For Martha Paridaen, the losses she and her two children suffered are almost beyond comprehension. She’s lived for two years on a quarter section of land near Cowley, upriver from Pincher Creek.
She knew the river was rising at midnight of June 6 and that afternoon at 3 p.m. she decided to move to higher ground.
As the river roared, heavy rains added to the already swollen stream.
“I was terrified,” she said.
That night she and her two children, aged 18 months and three, slept in their truck on a hill. The next morning she surveyed the damage.
“I went over the hill to look and it was all gone,” Paridaen said while waiting at the flood services office in Pincher Creek.
Before the flood, the Oldman River was a shallow, narrow trickle about 18 metres away from her property. Now she estimates the river is about a kilometre wide and extremely deep. Rocks, trees and at least 30 centimetres of silt have been left where her farm sheds once stood.

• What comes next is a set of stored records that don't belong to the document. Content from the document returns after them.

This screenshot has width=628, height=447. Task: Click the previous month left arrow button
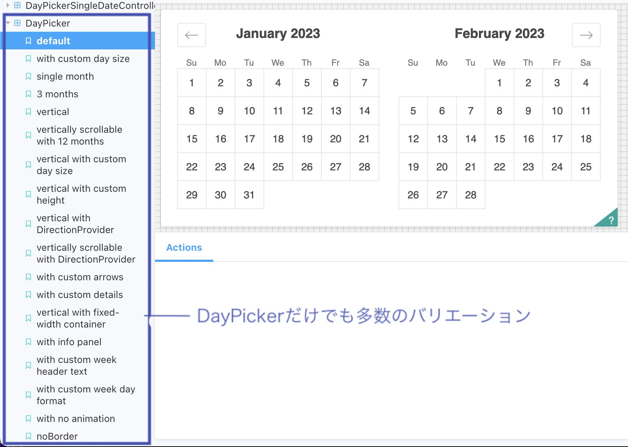(x=191, y=35)
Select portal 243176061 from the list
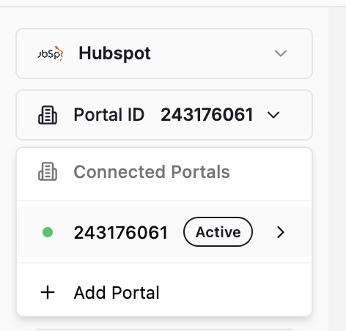Image resolution: width=346 pixels, height=331 pixels. coord(164,232)
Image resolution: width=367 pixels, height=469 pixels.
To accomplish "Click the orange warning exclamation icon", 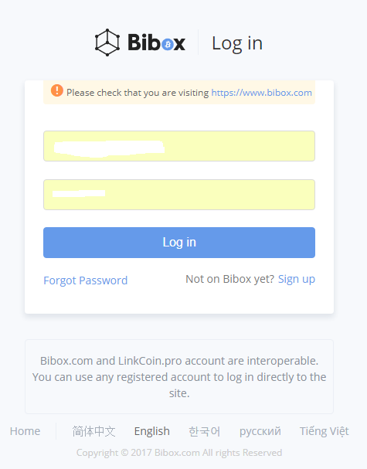I will coord(57,90).
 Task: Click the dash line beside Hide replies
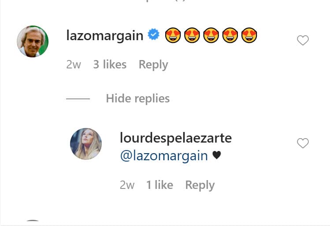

Her garden of potatoes, strawberries and dried flowers is gone. On top of that, the river changed its course and swallowed up some of her farm, as well as the neighbor’s pasture. They don’t know how they will recover the land.
Floodwaters picked up the temporary house she was living in while waiting for a new home to be finished on a hill. The house was dragged at least 10 metres and stopped at a 45 degree angle in a grove of cottonwoods.
Only personal possessions left
When she and her children were forced to flee the farm, the bridge and road were washed out so they had to walk. All she could carry was a backpack and a few personal possessions.
“I’m just walking in a circle. I don’t know where to start,” she said, visibly struggling to hold back her tears while showing a handful of pictures that coldly detail the wreck that was once her farm.
Paridaen is living in a tent on the farm and her children are staying with relatives. Clean up is almost impossible because all her tools, sheds and machinery were swept away. She has little cash.
As she left the office, a worker holding a bucket of candy stopped her and asked if her children had any toys.
No. No toys, no nothing.
“I don’t have anything to give you,” said the worker. “But please, take these suckers for your babies. I’d feel better if you did.”